Correlation of hepatitis B core antigen and β-catenin expression on hepatocytes in chronic hepatitis B virus infection: Relevance to the severity of liver damage and viral replication
Article first published online: 7 JUN 2007
Journal of Gastroenterology and Hepatology
Volume 22, Issue 9, pages 1534–1542, September 2007
How to Cite
Kim, C. W., Yoon, S. K., Jung, E. S., Jung, C. K., Jang, J. W., Kim, M. S., Lee, S. Y., Bae, S. H., Choi, J. Y., Choi, S. W., Han, N. I. and Lee, C. D. (2007), Correlation of hepatitis B core antigen and β-catenin expression on hepatocytes in chronic hepatitis B virus infection: Relevance to the severity of liver damage and viral replication. Journal of Gastroenterology and Hepatology, 22: 1534–1542. doi: 10.1111/j.1440-1746.2007.04849.x
- Issue published online: 15 AUG 2007
- Article first published online: 7 JUN 2007
- Accepted for publication 26 October 2006.

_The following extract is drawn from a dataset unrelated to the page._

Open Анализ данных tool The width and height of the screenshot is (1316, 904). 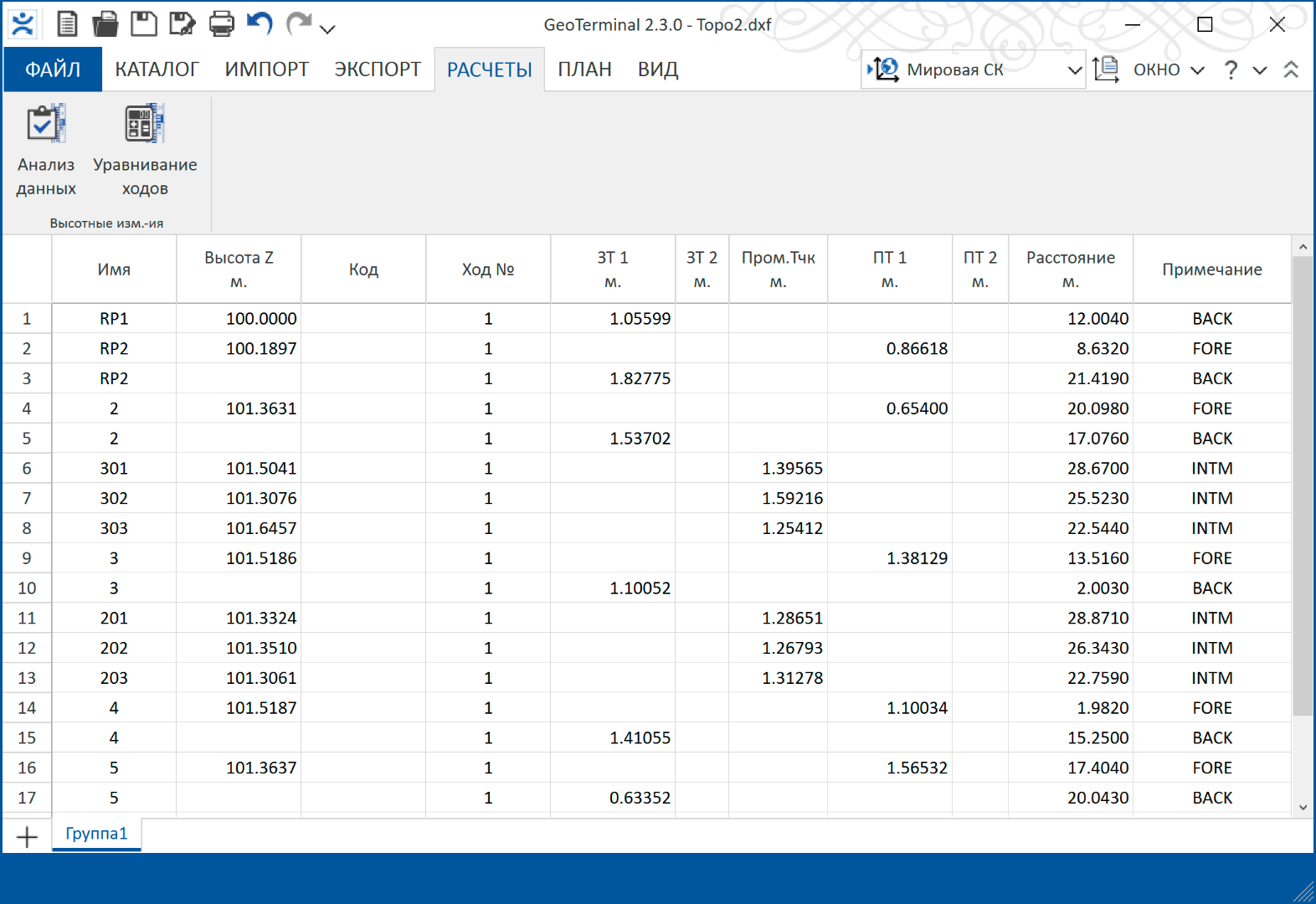(x=46, y=151)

- hepatitis B core antigen;
- hepatitis B virus;
- liver damage;
- viral replication
Background and Aims: The topographical distribution of hepatitis B core antigen (HBcAg) is related to the pathogenesis of liver damage caused by hepatitis B virus (HBV) infection. β-catenin plays an important role in both intracellular adhesion and Wnt signaling transduction pathways. This study investigated the intrahepatic expression of HBcAg and β-catenin in chronic HBV infection, and correlated the results with the degree of liver damage and viral replication.

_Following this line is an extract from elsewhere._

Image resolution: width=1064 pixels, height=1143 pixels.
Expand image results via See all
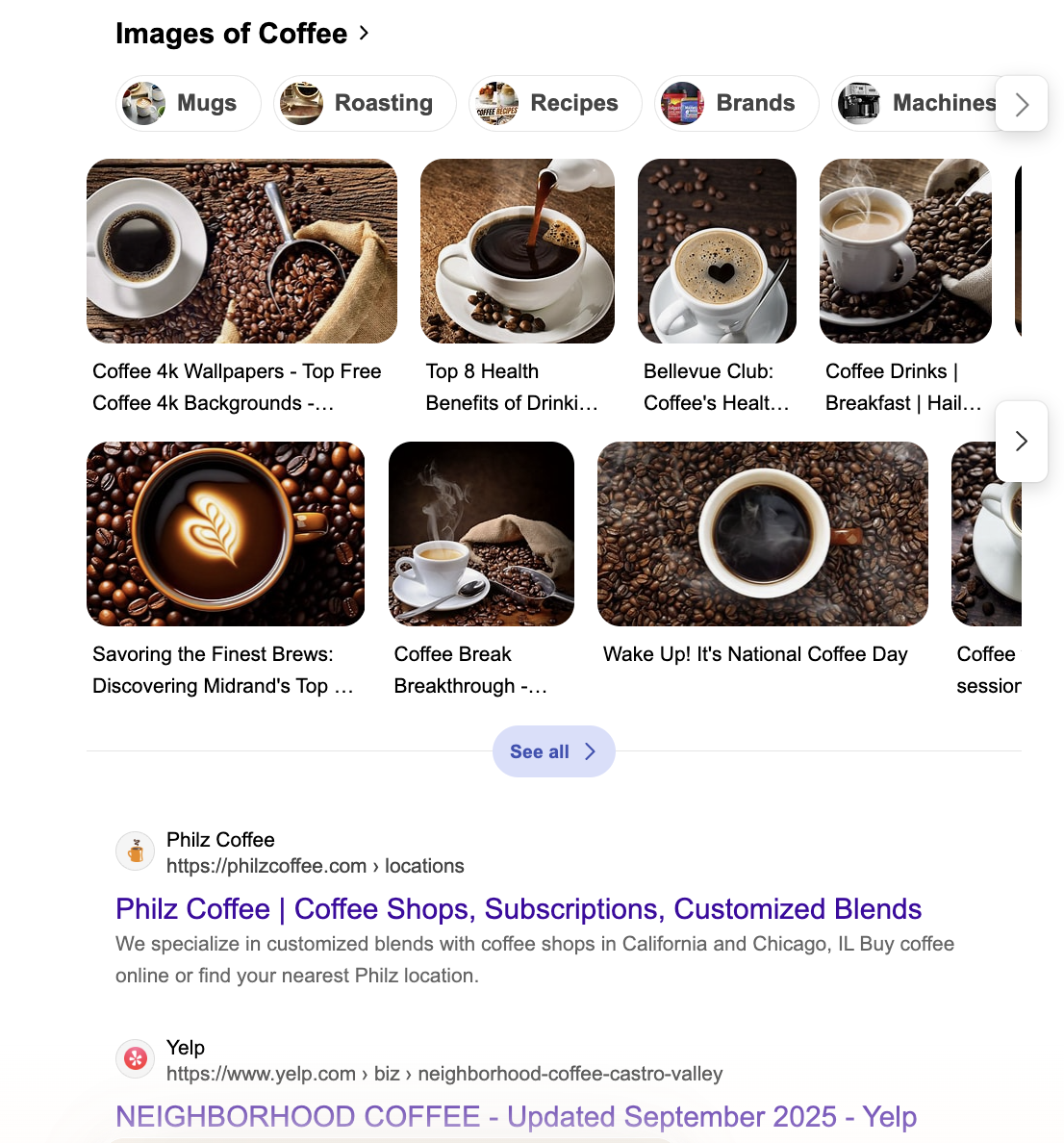pyautogui.click(x=554, y=751)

Method: Liver sections from 73 patients with chronic HBV infection were examined immunohistochemically for HBcAg and β-catenin.
Results: The distribution of HBcAg could be classified into four types: only nucleus (C-1), both nucleus and cytoplasm (C-2), only cytoplasm (C-3) and all negative for nucleus and cytoplasm (C-4). Significant differences in serum aminotransferase level, HBV DNA and necroinflammatory score were observed among the different distribution types, and as the distribution of HBcAg changed from C-1 to C-4, fibrosis stage and hepatitis B e antigen (HBeAg) negative/anti-HBe positive rate increased concurrently. The distribution of β-catenin could be classified into two types: only membrane (B-1) and membrane with nucleus or cytoplasm (B-2). B-2 showed higher serum aminotransferase level and necroinflammatory score than B-1. Between B-1 and B-2, there was no significant difference in serum HBV DNA level or fibrosis stage.
Conclusions: In chronic HBV infection, HBcAg distribution may change from C-1 to C-4 gradually, and in correlation with serum aminotransferase, and HBV DNA and HBeAg negative/anti-HBe positive rate. Nuclear or cytoplasmic distribution of β-catenin, compared with exclusive membranous distribution of β-catenin, is related to active hepatitis, but not viral replication.